*Task goal*. Transcribe word for word the lines below from the line with "Hotel Rural El Valle (697, 1618)" through the line with "Mais [button] (701, 89)", ends included.

*Records for this task*.
·····

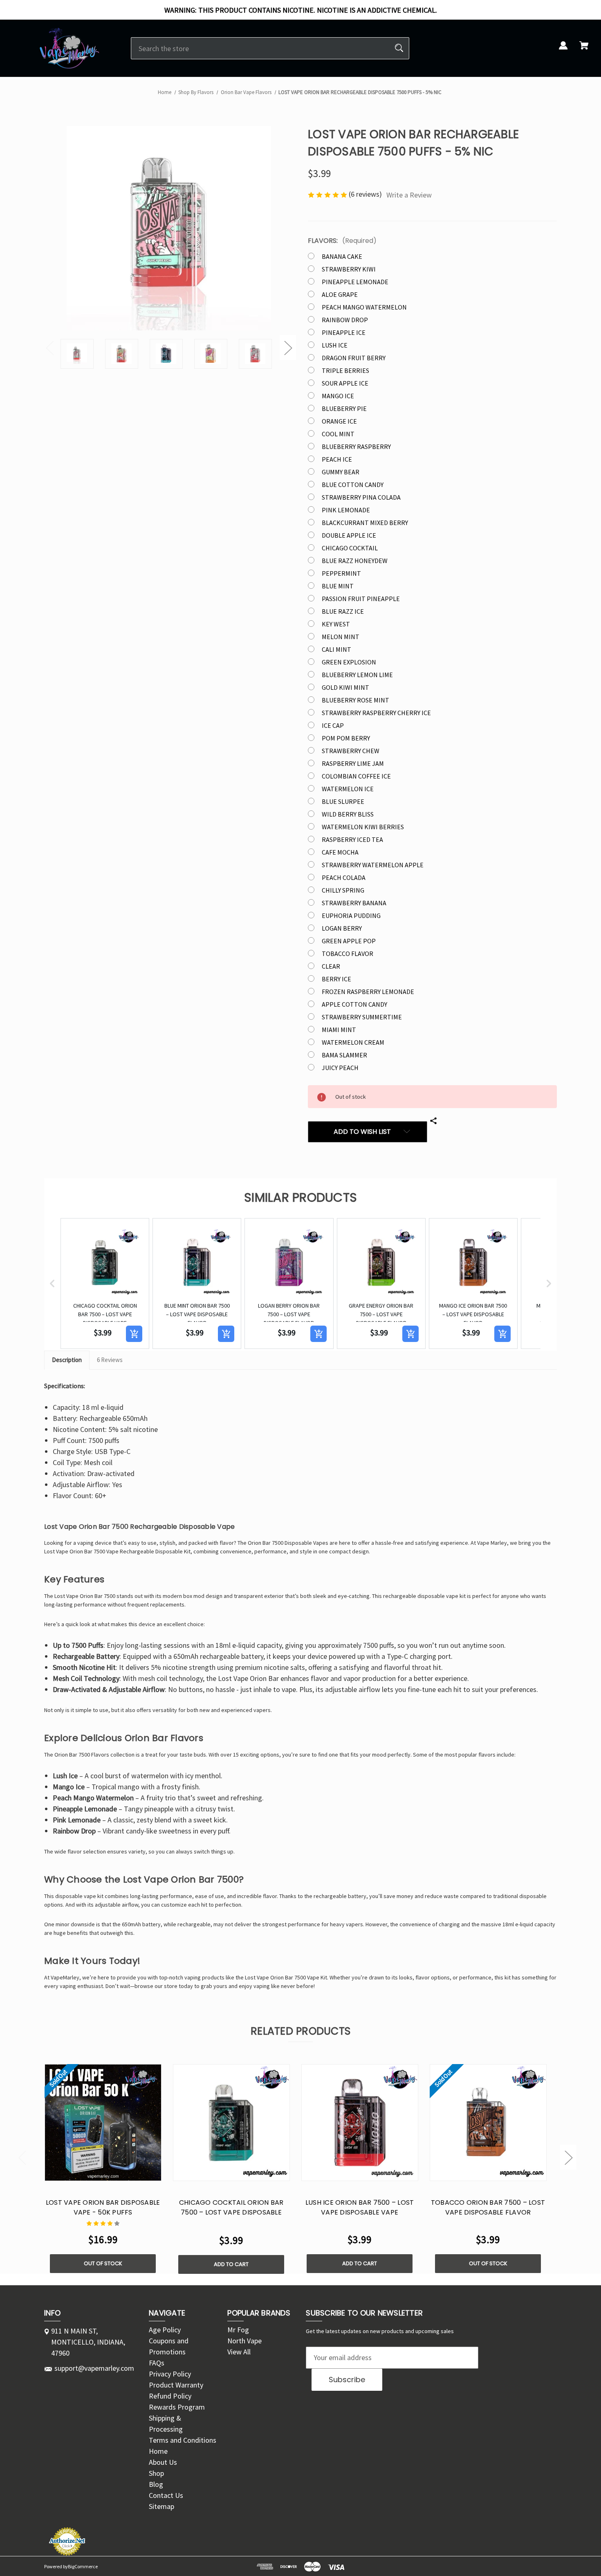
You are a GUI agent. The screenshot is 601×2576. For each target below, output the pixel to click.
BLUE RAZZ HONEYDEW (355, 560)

·····

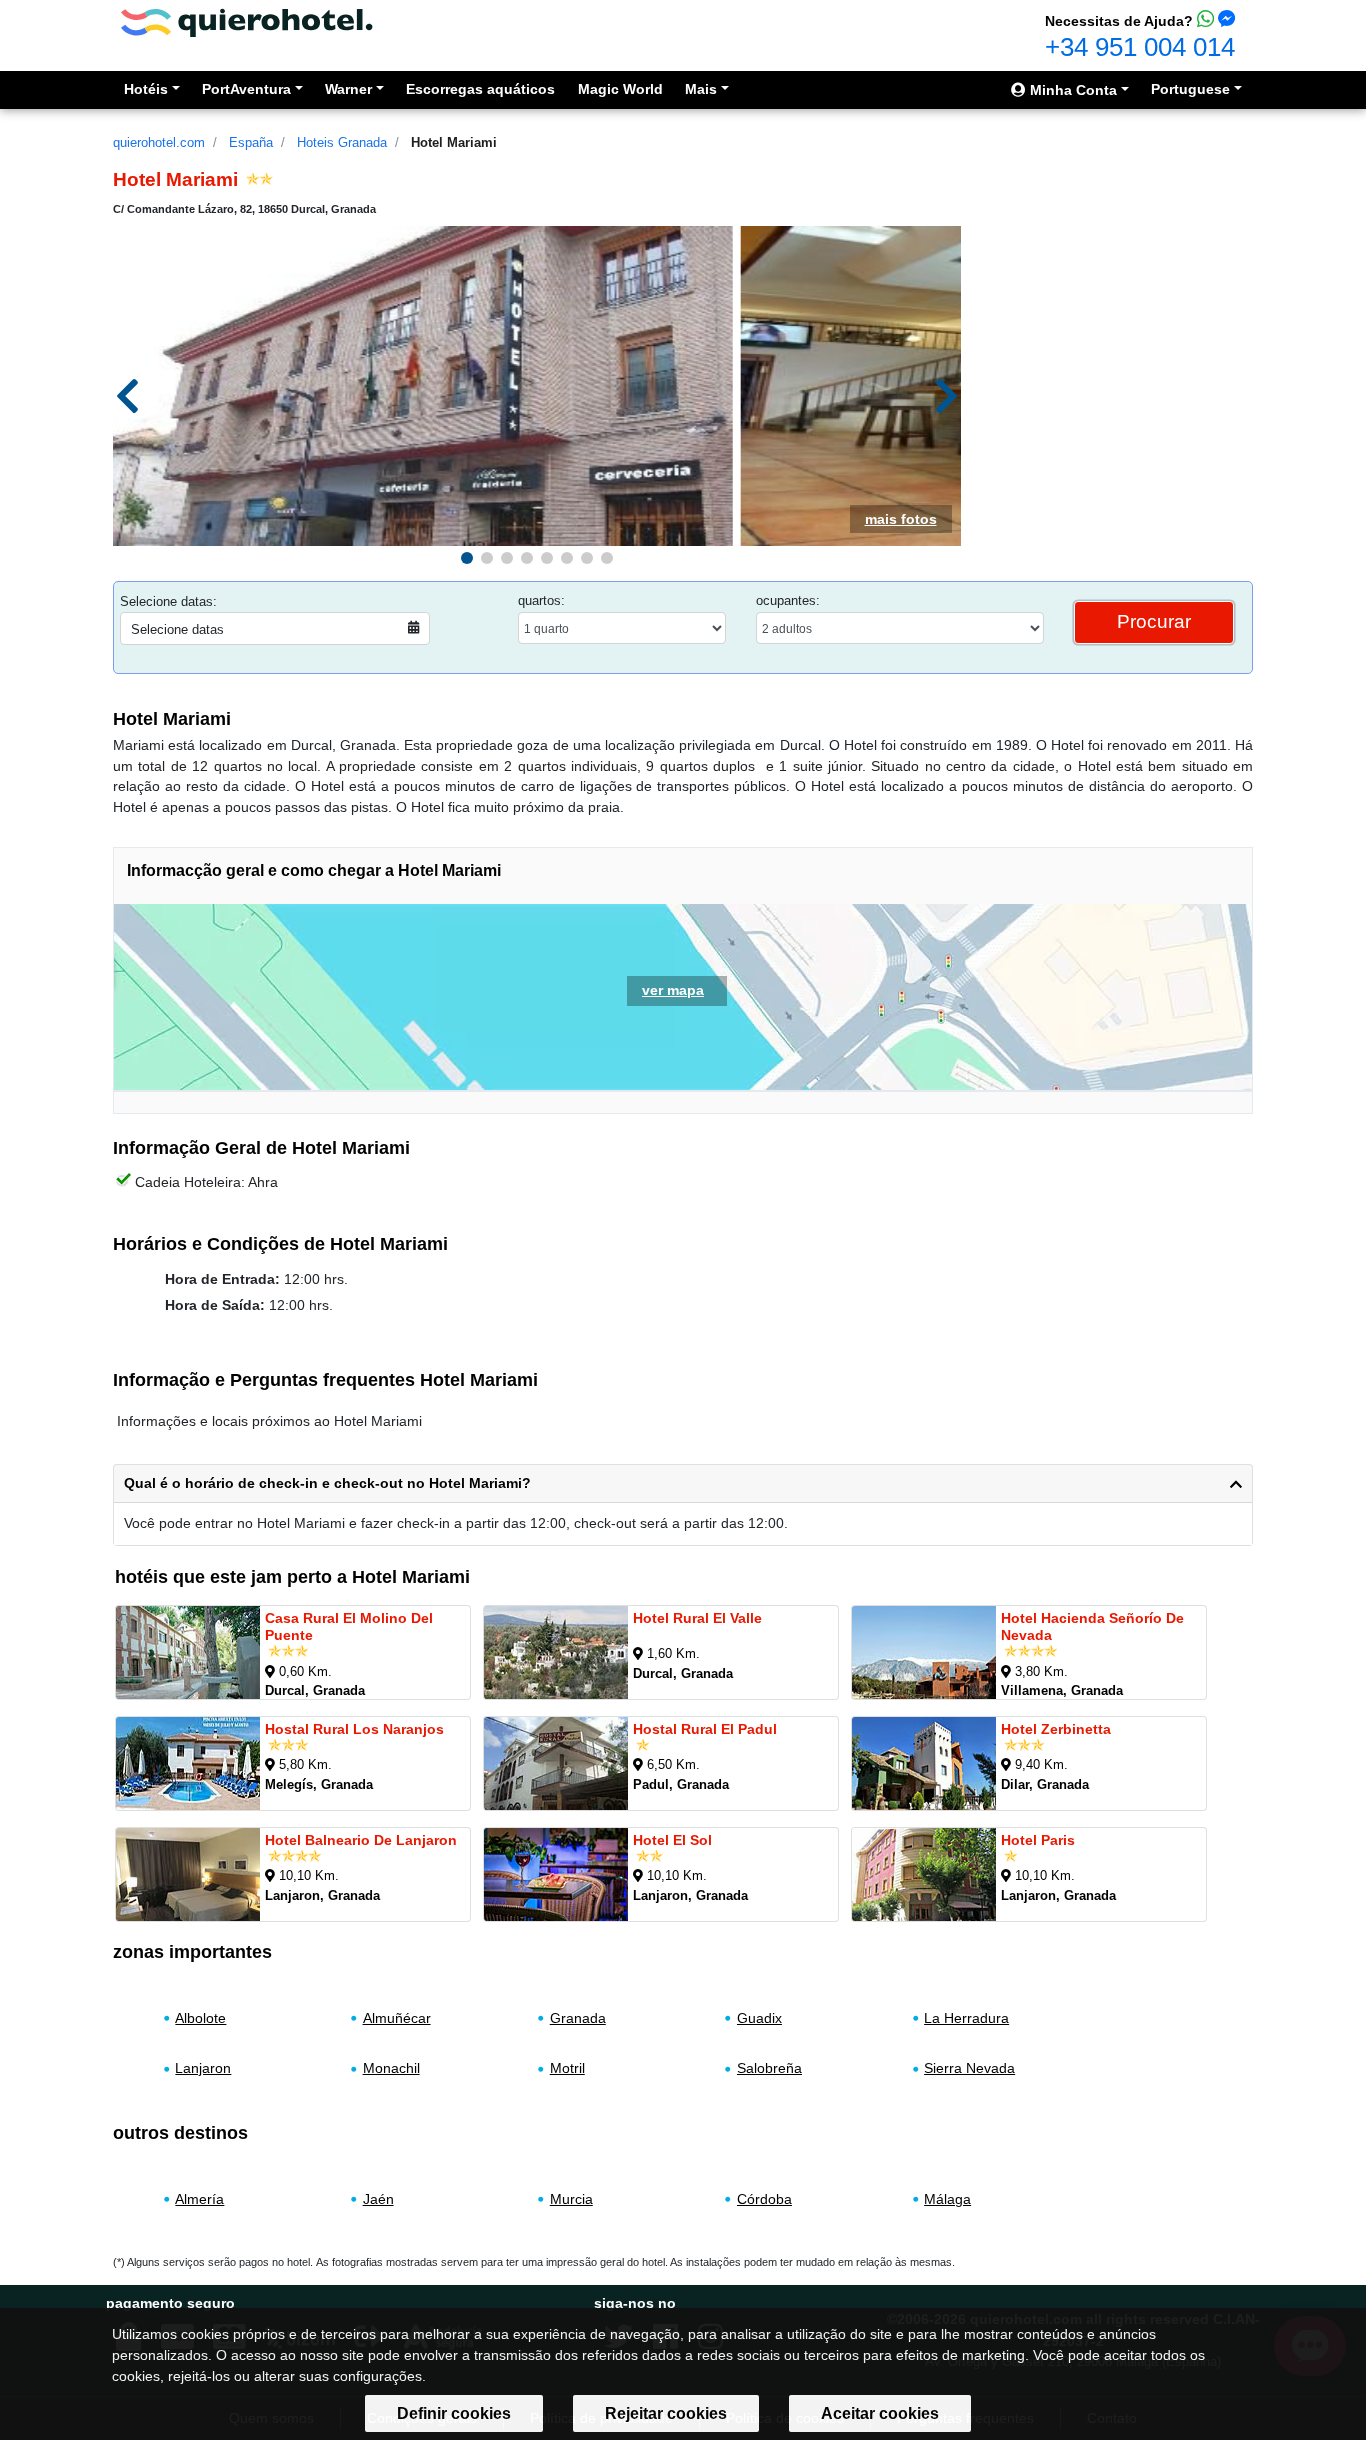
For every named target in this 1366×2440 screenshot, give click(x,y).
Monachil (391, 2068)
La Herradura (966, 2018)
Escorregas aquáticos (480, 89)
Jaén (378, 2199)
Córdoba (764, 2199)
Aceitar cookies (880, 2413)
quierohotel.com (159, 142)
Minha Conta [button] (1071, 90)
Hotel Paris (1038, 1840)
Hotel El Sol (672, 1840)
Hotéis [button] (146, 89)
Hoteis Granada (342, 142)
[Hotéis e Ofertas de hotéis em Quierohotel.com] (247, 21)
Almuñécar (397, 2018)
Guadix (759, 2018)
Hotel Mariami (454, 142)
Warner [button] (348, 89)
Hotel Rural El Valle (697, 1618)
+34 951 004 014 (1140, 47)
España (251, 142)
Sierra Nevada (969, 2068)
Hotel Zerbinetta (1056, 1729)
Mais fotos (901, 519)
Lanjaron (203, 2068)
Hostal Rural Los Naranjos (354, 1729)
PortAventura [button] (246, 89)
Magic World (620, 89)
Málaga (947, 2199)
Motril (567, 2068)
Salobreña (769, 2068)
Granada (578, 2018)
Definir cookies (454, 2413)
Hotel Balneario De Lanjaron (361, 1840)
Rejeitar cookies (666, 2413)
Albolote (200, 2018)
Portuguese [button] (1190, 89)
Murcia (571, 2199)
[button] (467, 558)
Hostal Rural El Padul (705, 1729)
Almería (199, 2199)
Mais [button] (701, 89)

·····

*Answer below*.
Hotel Rural El Valle (697, 1618)
+34 951 004 014 (1140, 47)
España (251, 142)
Sierra Nevada (969, 2068)
Hotel Zerbinetta (1056, 1729)
Mais fotos (901, 519)
Lanjaron (203, 2068)
Hostal Rural Los Naranjos (354, 1729)
PortAventura [button] (246, 89)
Magic World (620, 89)
Málaga (947, 2199)
Motril (567, 2068)
Salobreña (769, 2068)
Granada (578, 2018)
Definir cookies (454, 2413)
Hotel Balneario De Lanjaron (361, 1840)
Rejeitar cookies (666, 2413)
Albolote (200, 2018)
Portuguese [button] (1190, 89)
Murcia (571, 2199)
[button] (467, 558)
Hostal Rural El Padul (705, 1729)
Almería (199, 2199)
Mais [button] (701, 89)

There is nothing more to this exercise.